» EXTRAIT DU TEXTE

--------------------

Après ce long calvaire Iphigénie trouve quand même trois échappatoires, soit « réelles » soit imaginaires : le rêve de sa mère enfin de retour ; la joie un peu mixte de retrouver une amie collégienne encore indemne ; et la tendresse d’un jeune motocycliste qui la récupère lors de son suicide avorté.
Iphigénie retrouve donc l’affection vraie dont elle avait été privée dès son bas âge. Tout au moins en imagination, la séduction perverse et les viols dévastateurs qu’Iphigénie a subis sont suivis par l’amitié et par l’amour. Et la force et la finesse de l’écriture de Chantal Chawaf font barrage aux sévices dont souffrent ses héroïnes et qu’elle évoque si puissamment dans son « préambule séduction ».
Les thèmes qui sous-tendent les textes de ce volume sont apparemment différents, mais soudés par des tenants du langage et des constantes viscérales qui prolifèrent insatiablement dans ces récit. Ils portent sur les questions fondamentales de dichotomies entre existence et non-existence ; l’absence, le vide, ou bien le trop-plein, le désir et la révolte, allant jusqu’à l’autodestruction.
Les protagonistes, sujets malléables à volonté, se voient surfer sur leur agonie. Ils prennent un plaisir vicieux dans les sévices et les douleurs, dont l’impensable et l’inexprimable passent pourtant par le vécu du langage projeté par les émotions et la matière sexuelle.
Les différentes parties de ce volume déclinent le sac et le ressac d’émotions d’une/de personne(s) en manque d’amour, de sécurité, de raison de vivre. La densité, l’impulsion et surtout l’insistance de cette béance avivent les cicatrices de l’existence ainsi que l’addiction à la violence, que celle-ci soit administrée ou subie.

--------------------

» DONNÉES DISPONIBLES
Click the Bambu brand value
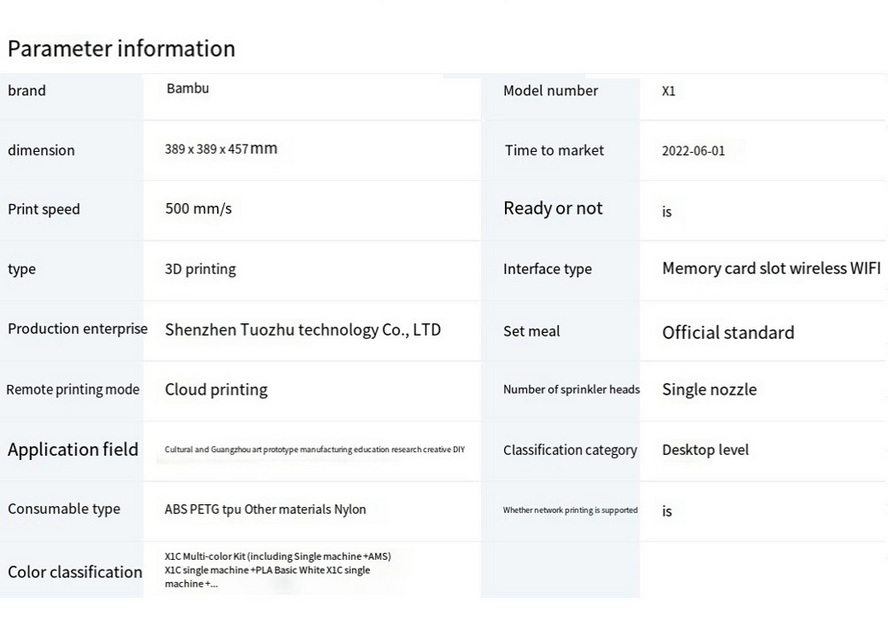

--------------------

» CONSIGNES
(1) Traduisez en anglais cette phrase de l’extrait sur Chantal Chawaf : « Iphigénie retrouve donc l’affection vraie dont elle avait été privée dès son bas âge. »
(2) Prolongez l’extrait sur Chantal Chawaf à partir de sa dernière phrase.
Le listing n’est d’aucune utilité ici.

» RÉPONSES CI-DESSOUS
(1) Iphigénie thus regains the true affection she had been deprived of from early childhood.

(2)
Chantal Chawaf réussit un tour de force en juxtaposant des textes apparemment différents mais tous sous-tendus par les notions de dépendance de l’autre, pour le bien ou souvent, pour le mal. C’est peut-être dans Le Conte de Démon : La Séduction que l’écrivaine nous offre le fil conducteur du volume : la « préparation », l’envoûtement d’une « victime » éventuelle, passant d’une supposée amitié conviviale entre un couple mûr et une jeune femme à « l’ensorcellement » de celle-ci, jusqu'au viol. Une agression non pas « sollicitée » mais subconsciemment inévitable.
Par contraste avec la longue « préparation » à « l’inévitable » dans ce récit, Dépression Jazz décrit le désarroi suivant l’abrupte violence d’un viol, la victime, ayant cherché à calmer cette cicatrice en vacances en Louisiane, admet : « On ne s’exile pas de sa chair. [..] J’attendais une lente asphyxie ».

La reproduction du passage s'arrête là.